1        PER CURIAM.   In this collection case, Leasing Services, LLC, appeals from an order denying its motion for summary judgment and granting the summary judgment motion of Machinist AFL- CIO Lodge 6S (“the Union”).  The circuit court concluded that the equipment lease between the parties was unconscionable at its inception.  We disagree and reverse.

2        In April 2006, United Leasing Associates of America, Ltd., and the Union entered into a six-year commercial equipment lease agreement under which the Union agreed to pay $2,289.00 per month for three Sharp copiers and ancillary equipment.  The monthly payment also included the balance remaining on prior lease agreements with other financing companies.  United Leasing later assigned the lease to appellant Leasing Services, LLC, located in Germantown, Wisconsin.  The Union is located in Bath, Maine.
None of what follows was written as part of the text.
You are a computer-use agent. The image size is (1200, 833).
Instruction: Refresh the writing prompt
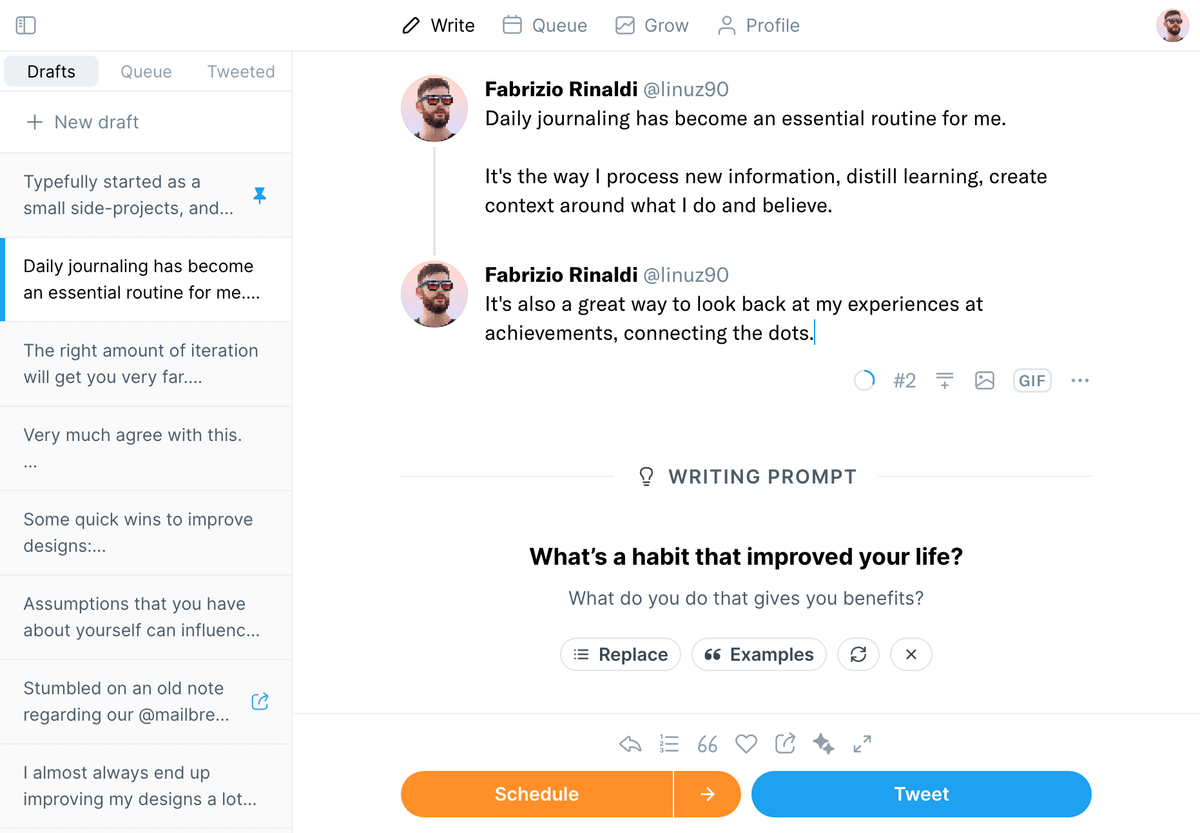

3        Union Office Solutions is the vendor that presented the lease to the Union.  William Rudis, the Union’s representative, sought out Rod Eckland,[1] Office Solutions’ president and owner, as Rudis had met Eckland before, Office Solutions had supplied copiers to the Union in the past, and Rudis typically did not shop for Union equipment.[2]  Eckland told Rudis that Office Solutions’ pricing terms were “the best in the business … somewhere around dealer cost or below.”  Rudis testified later that he relied on Eckland’s representations and assessment of the Union’s needs.  An authorized Sharp sales and service provider in Maine later advised the Union and the court by affidavit that the monthly fee actually exceeded the “dealer cost” by a factor of three. 

4        After making twenty-seven of the seventy-two payments, the Union advised Leasing Services that financial hardship prevented it from honoring the remainder of the lease.  Leasing Services filed suit.  Although the lease agreement contained a “hell or high water” clause that required performance no matter what, the Union answered that the terms of the lease were unconscionable, making the irrevocable agreement unenforceable.  The parties both moved for summary judgment, Leasing Services seeking a money judgment and the Union seeking dismissal of the case.  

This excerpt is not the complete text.